* [Work to do]
Revise everything from the start of the material down to the line containing "tap(1644, 955)", replacing "notification bell" with "alert bell" and keeping all else unchanged. Leave the pictures out of your answer.

* [Rows from a screen grounding dataset]

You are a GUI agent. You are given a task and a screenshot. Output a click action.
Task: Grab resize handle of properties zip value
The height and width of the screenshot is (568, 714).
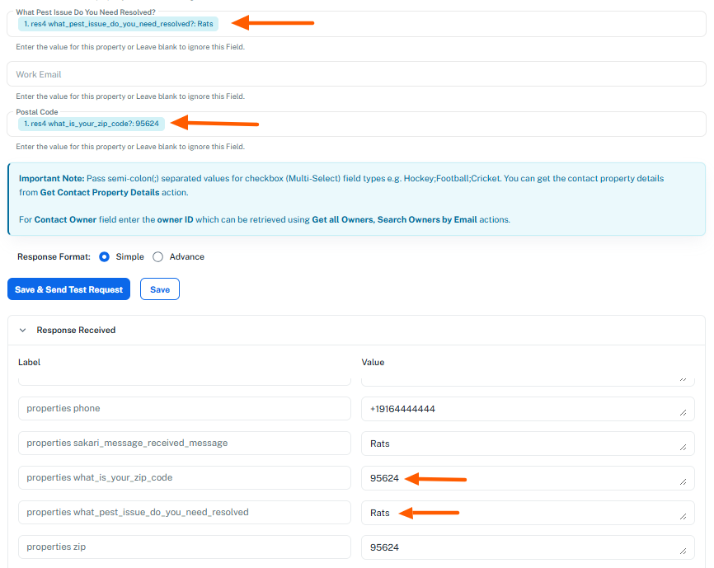tap(683, 552)
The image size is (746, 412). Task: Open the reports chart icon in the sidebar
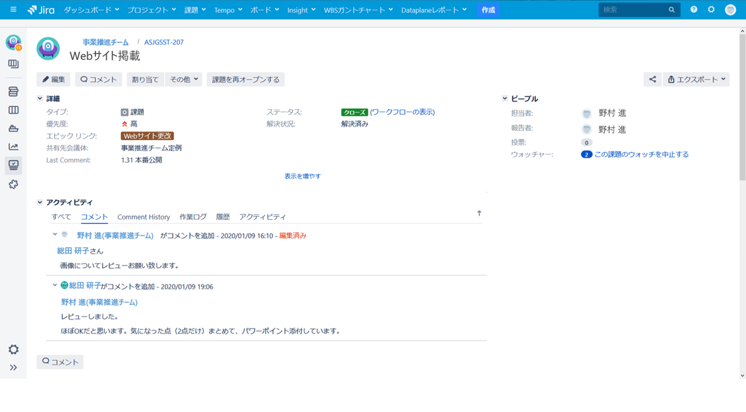pos(13,147)
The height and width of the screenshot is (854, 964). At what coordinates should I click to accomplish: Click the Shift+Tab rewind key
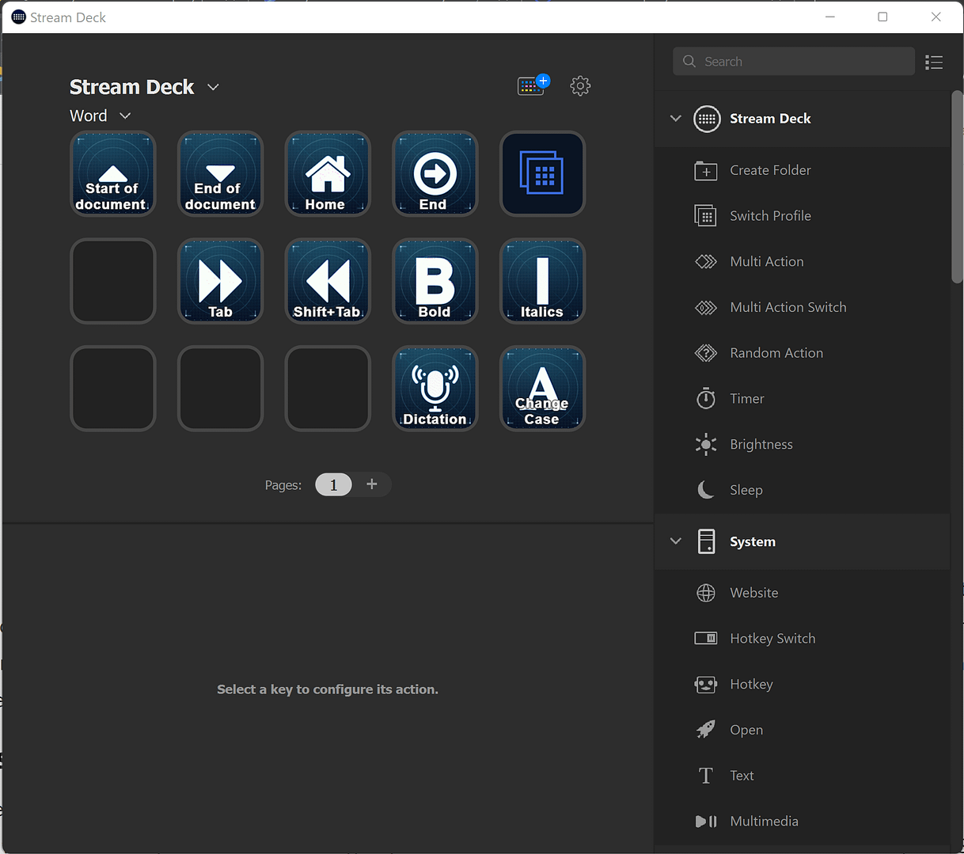(328, 282)
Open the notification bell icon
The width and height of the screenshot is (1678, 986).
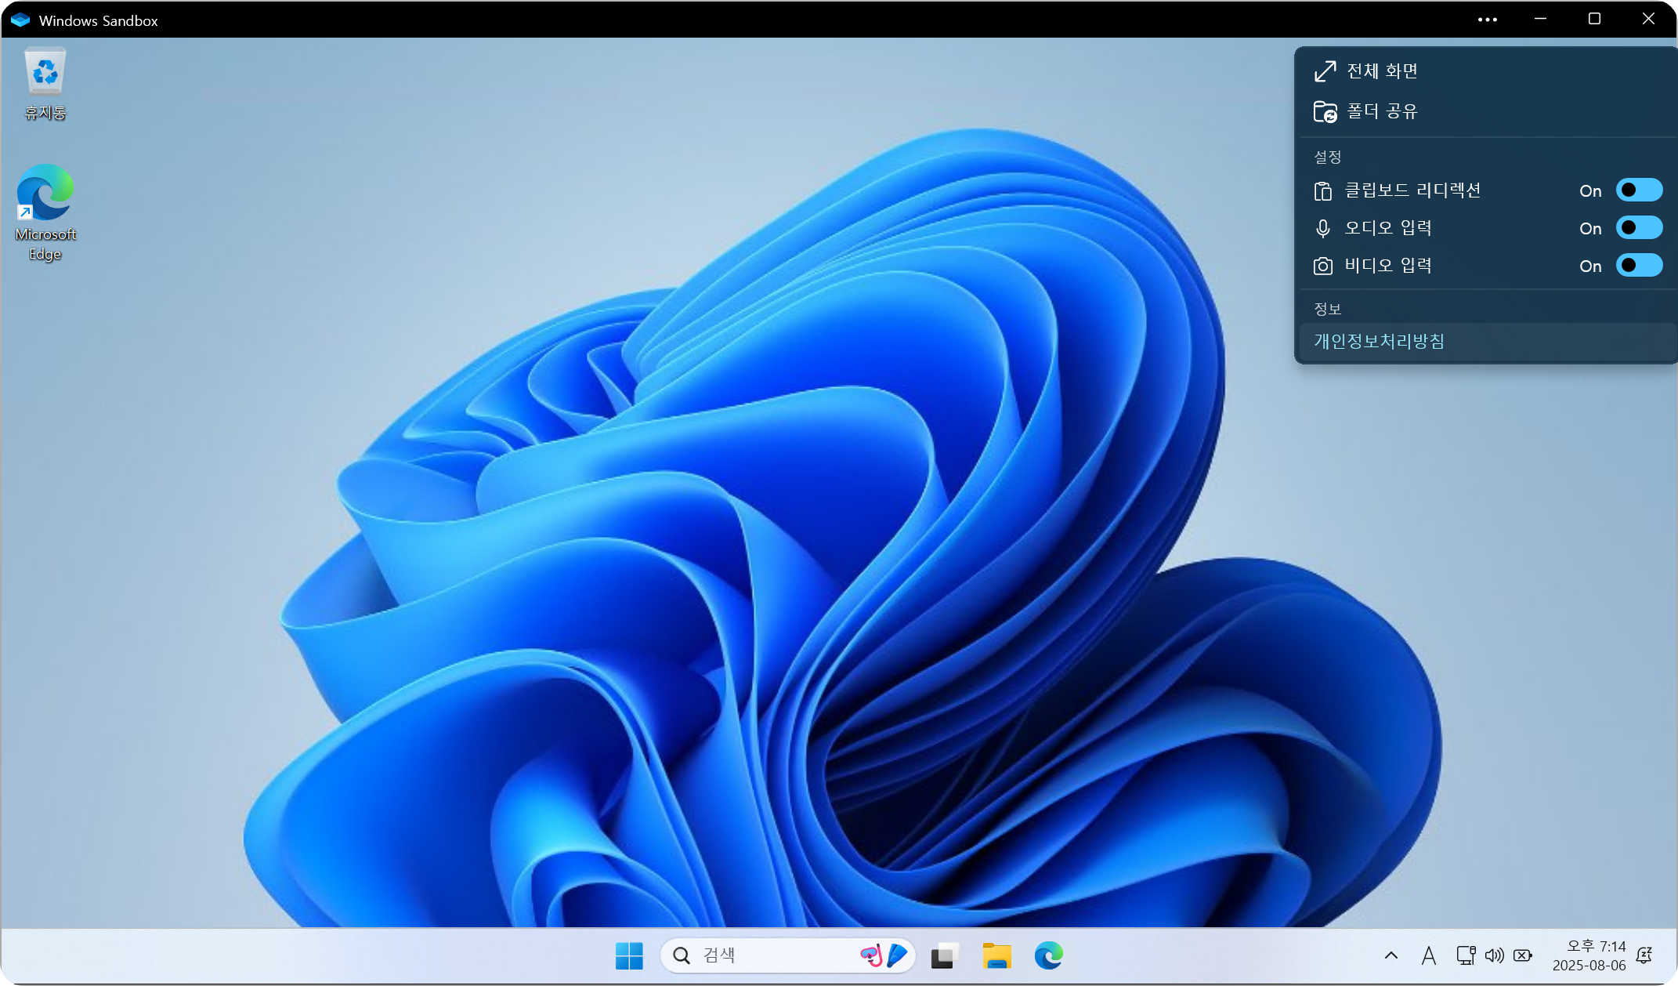tap(1644, 955)
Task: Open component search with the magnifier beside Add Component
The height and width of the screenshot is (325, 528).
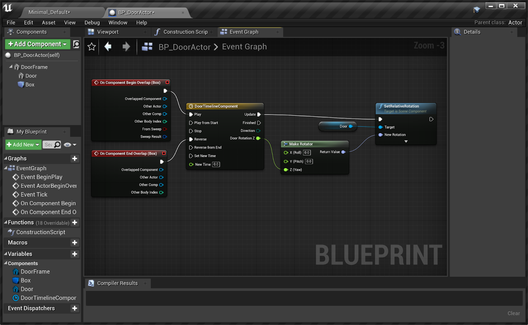Action: pos(76,44)
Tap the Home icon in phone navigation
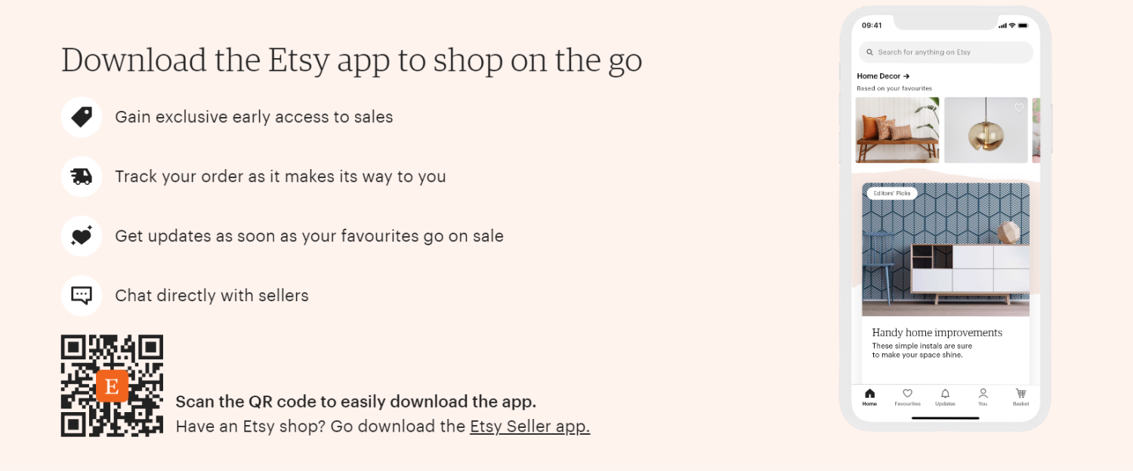This screenshot has height=471, width=1133. pos(869,397)
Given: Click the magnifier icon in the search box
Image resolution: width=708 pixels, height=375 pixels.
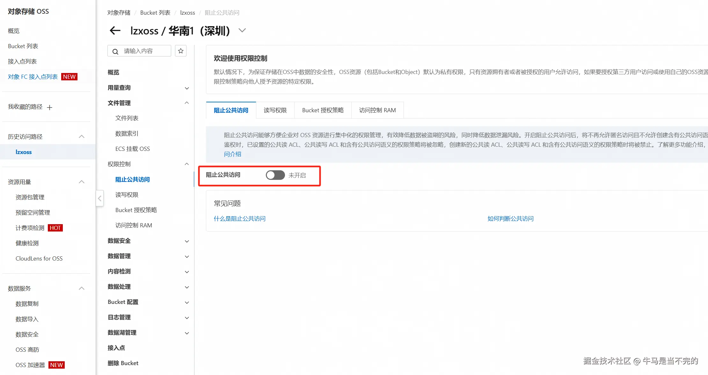Looking at the screenshot, I should coord(115,51).
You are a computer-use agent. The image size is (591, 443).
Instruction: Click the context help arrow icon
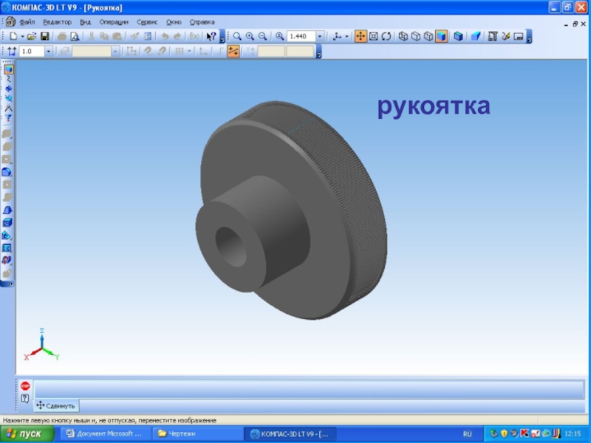212,36
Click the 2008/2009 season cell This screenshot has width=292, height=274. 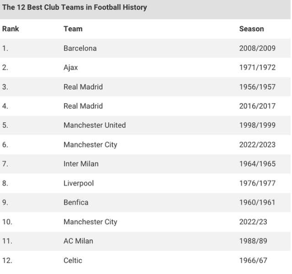pos(257,48)
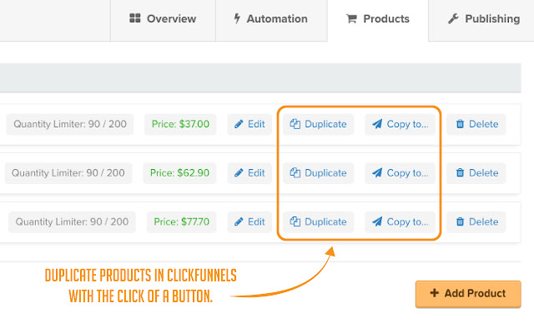This screenshot has width=534, height=333.
Task: Open the Publishing tab
Action: click(484, 18)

* [Result below]
You are a GUI agent. You are given a task and a screenshot. Output a click action.
Task: Grab resize handle of properties zip value
The height and width of the screenshot is (568, 714).
tap(683, 552)
The image size is (746, 412). Task: Open the reports chart icon in the sidebar
pos(13,147)
The height and width of the screenshot is (854, 964). At what coordinates should I click to accomplish: Click the Shift+Tab rewind key
(328, 282)
Open the alert bell icon
The width and height of the screenshot is (1678, 986).
tap(1644, 955)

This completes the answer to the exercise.